▸ **Challenges**
#1 Using the passage on location groups, decide whether each statement agrees with it: (a) location groups can be created from a user input; (b) a location group must have at least one location under it; (c) commands for a location group always apply to every element under it. Answer yes or no for each, and quote the words of the passage that decide it.
#2 Write down, word for word, the stretch of the passage on location groups from "In a similar way as explained for locations and/or" through "group when appropriate.".
#3 Extend the passage on location groups, picking up after its final sentence.

In a similar way as explained for locations and/or location identifiers, location groups and/or location group identifiers can have/be associated with a set of attributes. This set of attributes can then apply to any location under the location group. In this way, locations and/or playback devices can be added to the location group and obtain any attributes for the location group so that they are ready to operate as a member of the location group. Similarly, commands for the location group could apply to all the elements under the location group when appropriate.

Location groups can be created based on an input (e.g., a user input). For example, a user may be able to group location via a user interface of the media playback system (e.g., a display of a control device). Furthermore, location groups can be named and configured by the user, in a similar way as explained for locations.

In some instances, location groups can be created based on an event (e.g., a change in the system). The location group can be suggested to the user and/or created automatically by the system based on the event. For example, when locations are split (manually or automatically) into two or more locations, the system can generate a location group for the split locations so that they remain associated and can continue to be addressed collectively (e.g., until a user manually dissociates them). As mentioned before in this disclosure, in some instances locations and partitions exist in a one-to-one correspondence in the system. In these cases, when it is desired to have two or more partitions of a media playback system grouped together (e.g., to address them collectively), the system could associate each of the locations in a location group. In this way, when a user input is received to implement a split under a same location (e.g., block 314 of method 300 in FIG. 3), the system could automatically generate respective locations corresponding to each partition of the split and group them under a location group, rather than having two partitions under a same location.

As illustrated in additional examples in FIGS. 12B-12D, the media playback system topology can take any form and comprise any number of nodes and levels. As explained before, the media playback system can comprise any number of playback devices (PBDs), partitions and/or locations. Similarly, the media playback system can comprise any number of location groups, groups of location groups, etc. In some instances, the location groups can have other location groups, locations, playback devices and/or any combination thereof directly under the location group node. For example, diagram 1220 illustrates a location group 1222 comprising another location group 1223 and location 1224. Furthermore, location groups can exist even when only one or no location exists under the location groups. For example, diagram 1230 illustrates a location group 1232 comprising a single location 1233 in turn associated with a single partition 1234.

(Word and element location data)
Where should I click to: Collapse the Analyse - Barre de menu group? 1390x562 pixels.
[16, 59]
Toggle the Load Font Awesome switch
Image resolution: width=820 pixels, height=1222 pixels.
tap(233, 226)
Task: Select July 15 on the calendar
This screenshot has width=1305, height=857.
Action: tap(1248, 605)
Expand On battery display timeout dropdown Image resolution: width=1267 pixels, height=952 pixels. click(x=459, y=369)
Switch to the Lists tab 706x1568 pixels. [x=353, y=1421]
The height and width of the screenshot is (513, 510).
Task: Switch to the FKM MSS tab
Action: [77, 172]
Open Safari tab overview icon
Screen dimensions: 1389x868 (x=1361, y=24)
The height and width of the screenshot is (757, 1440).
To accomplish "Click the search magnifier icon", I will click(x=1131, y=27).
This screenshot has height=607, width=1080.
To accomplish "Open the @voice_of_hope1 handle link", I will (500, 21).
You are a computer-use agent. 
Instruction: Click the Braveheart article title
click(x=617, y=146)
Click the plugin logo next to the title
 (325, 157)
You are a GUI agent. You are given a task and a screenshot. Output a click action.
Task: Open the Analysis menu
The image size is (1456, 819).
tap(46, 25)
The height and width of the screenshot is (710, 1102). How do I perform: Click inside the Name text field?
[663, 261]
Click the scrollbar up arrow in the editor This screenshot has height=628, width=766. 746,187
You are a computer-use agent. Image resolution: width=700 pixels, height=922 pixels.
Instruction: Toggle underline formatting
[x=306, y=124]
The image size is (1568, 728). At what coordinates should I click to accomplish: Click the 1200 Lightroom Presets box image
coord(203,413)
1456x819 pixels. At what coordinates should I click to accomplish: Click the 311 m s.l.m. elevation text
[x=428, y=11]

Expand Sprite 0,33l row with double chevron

▸ **Task-by-task answers**
#1
(a) Yes: "Location groups can be created based on an input (e.g., a user input)."
(b) No: "location groups can exist even when only one or no location exists under the location groups."
(c) No: "commands for the location group could apply to all the elements under the location group when appropriate."

#2
In a similar way as explained for locations and/or location identifiers, location groups and/or location group identifiers can have/be associated with a set of attributes. This set of attributes can then apply to any location under the location group. In this way, locations and/or playback devices can be added to the location group and obtain any attributes for the location group so that they are ready to operate as a member of the location group. Similarly, commands for the location group could apply to all the elements under the location group when appropriate.

#3
Location groups can be added to the topology data structure in the same way as locations and/or any other node. They can be identified by the location group identifier and a type of node “location group”. They can also be indexed by system, user, locations, playback devices, etc. Location groups can also be mapped to other nodes and resources in the same way as any other node.

Similarly to locations and location groups, other resources/nodes in the system can be grouped and/or form new nodes in the topology. For example, groups of playback devices in a particular partition or location could be represented by nodes under the partition or location in the topology. As another example, a zone of one or more playback devices could also be represented as a node in the topology. Each of these nodes can be associated with a node identifier and/or a set of attributes that would apply to the particular node and optionally to any node under the particular node, in the same or similar way as explained for locations and location groups. In this way, a playback device can be configured to operate in accordance with the attributes (e.g., settings, commands, permissions, entitlements, etc.) of any or all the nodes above it in the topology (e.g., the zone it belongs to, the location it belongs to, the group of locations it belongs to, etc.). In some instances, when the attributes overlap or conflict, the playback device can be configured to operate under the attributes of the node that is closest to it in the topology. For example, if a location is entitled to use two different media services (e.g., is subscribed to two different media services) but the zone the playback device is assigned to is configured to use only one of the two media services, the playback device can be configured to use the only one media service to which the zone is entitled. In other instances, when the attributes overlap or conflict, the playback device can be configured to operate under the most restrictive set of attributes. For example, if the location to which the playback device belongs has a maximum volume limit of 100% but the maximum volume limit for the location group comprising such location is changed to 50%, the playback device can be configured to operate with the most restrictive 50% volume limit. In this case, the locations (or any other node) under the location group could also be configured to operate with the new volume configuration. Other examples are possible.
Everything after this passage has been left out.